=== Supplied entries ===

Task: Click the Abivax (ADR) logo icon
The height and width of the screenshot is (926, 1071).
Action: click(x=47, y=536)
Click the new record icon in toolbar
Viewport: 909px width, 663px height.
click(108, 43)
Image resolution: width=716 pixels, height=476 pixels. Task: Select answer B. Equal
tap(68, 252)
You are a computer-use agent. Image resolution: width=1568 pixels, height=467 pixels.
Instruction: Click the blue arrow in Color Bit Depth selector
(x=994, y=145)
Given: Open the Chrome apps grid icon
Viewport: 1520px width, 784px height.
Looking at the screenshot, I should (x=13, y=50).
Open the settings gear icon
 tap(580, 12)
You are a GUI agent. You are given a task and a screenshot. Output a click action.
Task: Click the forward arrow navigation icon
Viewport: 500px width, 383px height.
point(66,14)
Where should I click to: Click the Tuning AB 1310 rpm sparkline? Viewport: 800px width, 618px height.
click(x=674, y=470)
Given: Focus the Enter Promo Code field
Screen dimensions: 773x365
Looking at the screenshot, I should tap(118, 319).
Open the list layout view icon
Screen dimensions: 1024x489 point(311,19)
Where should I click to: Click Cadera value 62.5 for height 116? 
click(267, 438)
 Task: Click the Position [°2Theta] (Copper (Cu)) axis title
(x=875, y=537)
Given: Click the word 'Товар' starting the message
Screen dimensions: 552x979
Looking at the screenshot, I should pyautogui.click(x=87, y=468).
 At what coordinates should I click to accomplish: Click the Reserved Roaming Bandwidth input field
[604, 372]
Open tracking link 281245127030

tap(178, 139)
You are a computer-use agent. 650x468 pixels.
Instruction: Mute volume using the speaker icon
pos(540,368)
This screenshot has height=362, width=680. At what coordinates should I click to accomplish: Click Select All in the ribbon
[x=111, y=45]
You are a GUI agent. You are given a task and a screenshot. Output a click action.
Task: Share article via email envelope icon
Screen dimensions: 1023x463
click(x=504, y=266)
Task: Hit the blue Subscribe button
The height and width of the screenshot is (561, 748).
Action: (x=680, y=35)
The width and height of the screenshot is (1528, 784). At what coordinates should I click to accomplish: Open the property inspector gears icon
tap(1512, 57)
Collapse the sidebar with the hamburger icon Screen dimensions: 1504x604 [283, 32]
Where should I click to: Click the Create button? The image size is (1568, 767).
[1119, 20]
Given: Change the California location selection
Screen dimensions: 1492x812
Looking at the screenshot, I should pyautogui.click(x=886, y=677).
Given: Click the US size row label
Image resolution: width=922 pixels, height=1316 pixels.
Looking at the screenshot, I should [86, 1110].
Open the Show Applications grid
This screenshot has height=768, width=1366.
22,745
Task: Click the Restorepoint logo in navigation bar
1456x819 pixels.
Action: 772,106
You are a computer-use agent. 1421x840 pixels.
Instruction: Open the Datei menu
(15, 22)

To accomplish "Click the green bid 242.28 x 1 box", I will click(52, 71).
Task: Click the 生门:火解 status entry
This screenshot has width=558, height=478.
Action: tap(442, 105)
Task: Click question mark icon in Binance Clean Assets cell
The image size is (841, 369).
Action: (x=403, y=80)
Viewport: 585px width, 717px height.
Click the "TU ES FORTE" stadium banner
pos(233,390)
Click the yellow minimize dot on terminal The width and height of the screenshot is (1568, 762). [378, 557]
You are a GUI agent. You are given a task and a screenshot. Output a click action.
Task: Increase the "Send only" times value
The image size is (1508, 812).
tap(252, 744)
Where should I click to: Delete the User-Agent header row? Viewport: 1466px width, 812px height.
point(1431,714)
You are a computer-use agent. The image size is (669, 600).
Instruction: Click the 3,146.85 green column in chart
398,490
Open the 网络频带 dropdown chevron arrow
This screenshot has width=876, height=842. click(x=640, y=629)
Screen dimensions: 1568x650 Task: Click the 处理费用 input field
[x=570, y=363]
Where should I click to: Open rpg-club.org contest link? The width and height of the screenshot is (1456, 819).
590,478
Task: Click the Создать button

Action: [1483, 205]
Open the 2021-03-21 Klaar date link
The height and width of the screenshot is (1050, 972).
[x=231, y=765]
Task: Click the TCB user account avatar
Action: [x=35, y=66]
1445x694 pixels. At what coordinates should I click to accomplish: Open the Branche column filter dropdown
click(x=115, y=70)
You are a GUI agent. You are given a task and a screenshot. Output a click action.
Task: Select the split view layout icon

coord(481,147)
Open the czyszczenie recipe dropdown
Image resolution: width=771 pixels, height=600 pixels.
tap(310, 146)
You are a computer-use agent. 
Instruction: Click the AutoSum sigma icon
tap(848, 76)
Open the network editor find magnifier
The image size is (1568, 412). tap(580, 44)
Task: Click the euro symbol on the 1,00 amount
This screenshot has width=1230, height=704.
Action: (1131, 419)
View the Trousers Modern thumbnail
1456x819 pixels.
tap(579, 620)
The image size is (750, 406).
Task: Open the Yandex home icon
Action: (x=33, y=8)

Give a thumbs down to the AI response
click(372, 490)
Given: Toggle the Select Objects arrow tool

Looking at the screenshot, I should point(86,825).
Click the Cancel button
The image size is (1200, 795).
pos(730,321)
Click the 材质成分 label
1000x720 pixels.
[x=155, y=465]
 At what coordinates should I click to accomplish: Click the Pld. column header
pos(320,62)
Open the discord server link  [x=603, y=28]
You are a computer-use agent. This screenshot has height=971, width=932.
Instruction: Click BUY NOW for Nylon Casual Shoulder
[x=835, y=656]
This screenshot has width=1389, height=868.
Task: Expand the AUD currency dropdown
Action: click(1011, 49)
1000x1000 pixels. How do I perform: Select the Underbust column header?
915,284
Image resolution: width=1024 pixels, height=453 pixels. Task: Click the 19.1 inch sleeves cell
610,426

===

● **What is expected**
Reproduce the stretch from the line containing "1000x1000 pixels. How" through the end of the entries, keeping the requests unchanged, but rescale every coordinate in the answers by multiplying it by 0.25 and rounding to a whole number, with halves rounded up. Give only those lines.

● **Task solution**
1000x1000 pixels. How do I perform: Select the Underbust column header?
229,71
Image resolution: width=1024 pixels, height=453 pixels. Task: Click the 19.1 inch sleeves cell
153,107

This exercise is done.